Under current law, payors are required to backup withhold on certain payments to payees that fail to provide a taxpayer identifying number (“TIN”) in advance of the payment being made.  Currently, the backup withholding rate is 24%.  In general, payments are potentially subject to backup withholding if the payments are required to be reported on Forms 1099-K, 1099-MISC, or 1099-NEC.  Thus, payments made to payees that are “exempt recipients,” such as corporations, banks, and insurance companies, are not subject to backup withholding.  If a payor fails to collect the payee’s TIN in advance of making the payment, the payor is liable for any failure to withhold the required backup withholding tax.

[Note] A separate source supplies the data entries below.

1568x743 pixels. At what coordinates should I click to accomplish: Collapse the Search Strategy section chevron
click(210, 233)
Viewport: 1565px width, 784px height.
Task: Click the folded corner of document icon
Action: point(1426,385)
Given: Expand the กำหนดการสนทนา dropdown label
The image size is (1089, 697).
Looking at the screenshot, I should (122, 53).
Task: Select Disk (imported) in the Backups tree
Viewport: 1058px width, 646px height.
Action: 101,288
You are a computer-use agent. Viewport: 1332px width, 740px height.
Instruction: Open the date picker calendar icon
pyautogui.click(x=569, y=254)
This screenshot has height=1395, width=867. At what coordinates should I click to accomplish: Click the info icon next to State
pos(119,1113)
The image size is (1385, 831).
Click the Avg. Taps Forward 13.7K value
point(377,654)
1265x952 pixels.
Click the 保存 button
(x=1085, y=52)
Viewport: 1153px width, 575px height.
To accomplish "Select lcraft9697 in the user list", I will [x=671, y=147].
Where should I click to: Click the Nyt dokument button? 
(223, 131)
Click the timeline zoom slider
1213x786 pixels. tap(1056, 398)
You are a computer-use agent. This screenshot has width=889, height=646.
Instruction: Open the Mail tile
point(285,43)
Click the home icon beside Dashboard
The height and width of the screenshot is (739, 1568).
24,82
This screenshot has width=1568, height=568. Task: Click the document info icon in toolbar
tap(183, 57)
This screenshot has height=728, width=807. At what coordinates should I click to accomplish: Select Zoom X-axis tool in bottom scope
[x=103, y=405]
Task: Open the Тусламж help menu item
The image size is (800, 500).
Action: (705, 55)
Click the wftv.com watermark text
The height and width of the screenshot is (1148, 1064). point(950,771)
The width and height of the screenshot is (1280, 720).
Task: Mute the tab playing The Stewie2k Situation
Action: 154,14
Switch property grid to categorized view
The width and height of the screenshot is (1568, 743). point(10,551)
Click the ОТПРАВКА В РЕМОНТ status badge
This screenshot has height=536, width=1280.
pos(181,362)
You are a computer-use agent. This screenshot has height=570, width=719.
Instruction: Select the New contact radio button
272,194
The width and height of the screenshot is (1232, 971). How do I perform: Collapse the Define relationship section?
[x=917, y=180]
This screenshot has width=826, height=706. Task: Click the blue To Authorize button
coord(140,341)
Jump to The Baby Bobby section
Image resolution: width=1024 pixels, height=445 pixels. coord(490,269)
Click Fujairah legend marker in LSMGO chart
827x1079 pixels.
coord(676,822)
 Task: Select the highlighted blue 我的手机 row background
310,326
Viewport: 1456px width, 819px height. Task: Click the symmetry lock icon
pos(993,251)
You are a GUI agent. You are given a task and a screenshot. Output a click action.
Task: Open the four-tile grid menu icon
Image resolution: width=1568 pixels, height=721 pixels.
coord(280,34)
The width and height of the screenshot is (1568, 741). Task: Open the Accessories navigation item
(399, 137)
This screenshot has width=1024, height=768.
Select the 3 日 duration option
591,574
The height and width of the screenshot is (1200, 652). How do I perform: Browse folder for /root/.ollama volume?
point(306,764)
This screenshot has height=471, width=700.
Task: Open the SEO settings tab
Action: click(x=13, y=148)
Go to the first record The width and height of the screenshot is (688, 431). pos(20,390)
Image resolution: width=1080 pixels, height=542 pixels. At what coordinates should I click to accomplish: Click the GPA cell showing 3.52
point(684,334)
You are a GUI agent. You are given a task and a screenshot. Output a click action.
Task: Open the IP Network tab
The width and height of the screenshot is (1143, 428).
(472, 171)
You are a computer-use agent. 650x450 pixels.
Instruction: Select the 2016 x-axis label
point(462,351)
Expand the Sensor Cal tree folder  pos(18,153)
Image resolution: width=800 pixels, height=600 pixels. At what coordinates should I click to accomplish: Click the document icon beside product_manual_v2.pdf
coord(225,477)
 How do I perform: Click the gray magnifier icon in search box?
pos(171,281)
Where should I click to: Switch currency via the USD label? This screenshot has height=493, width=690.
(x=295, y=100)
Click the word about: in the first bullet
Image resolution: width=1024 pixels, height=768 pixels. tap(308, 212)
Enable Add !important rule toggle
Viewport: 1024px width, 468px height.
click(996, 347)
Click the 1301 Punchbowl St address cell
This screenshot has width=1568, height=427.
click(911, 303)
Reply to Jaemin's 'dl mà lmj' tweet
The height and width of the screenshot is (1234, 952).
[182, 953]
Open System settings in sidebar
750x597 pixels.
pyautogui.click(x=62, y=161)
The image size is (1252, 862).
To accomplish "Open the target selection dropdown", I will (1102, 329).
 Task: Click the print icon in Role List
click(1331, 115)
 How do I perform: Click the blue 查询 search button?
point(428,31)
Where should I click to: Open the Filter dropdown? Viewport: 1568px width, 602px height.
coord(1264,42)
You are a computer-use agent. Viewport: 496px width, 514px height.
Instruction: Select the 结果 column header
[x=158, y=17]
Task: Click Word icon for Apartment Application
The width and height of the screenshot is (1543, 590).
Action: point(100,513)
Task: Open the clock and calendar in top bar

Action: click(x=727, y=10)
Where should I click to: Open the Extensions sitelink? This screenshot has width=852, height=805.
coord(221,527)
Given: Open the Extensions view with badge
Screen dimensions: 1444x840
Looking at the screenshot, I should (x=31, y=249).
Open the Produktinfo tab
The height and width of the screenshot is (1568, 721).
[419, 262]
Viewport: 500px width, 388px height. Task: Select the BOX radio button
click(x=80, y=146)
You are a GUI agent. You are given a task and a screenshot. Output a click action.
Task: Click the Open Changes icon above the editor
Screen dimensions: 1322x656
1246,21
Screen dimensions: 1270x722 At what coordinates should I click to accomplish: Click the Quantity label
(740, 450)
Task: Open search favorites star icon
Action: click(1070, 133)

A subset of payments subject to reporting—interest, dividends, patronage dividends, and gross proceeds required to be reported by brokers—are subject to a heightened TIN collection requirement.  Payors of such payments must obtain a certified TIN on a Form W-9 or a substitute Form W-9, signed by the payee under penalties of perjury.  Payors of other types of reportable payments may generally obtain a TIN in any manner—over the phone, on an application form, on an invoice, or in an email, for example.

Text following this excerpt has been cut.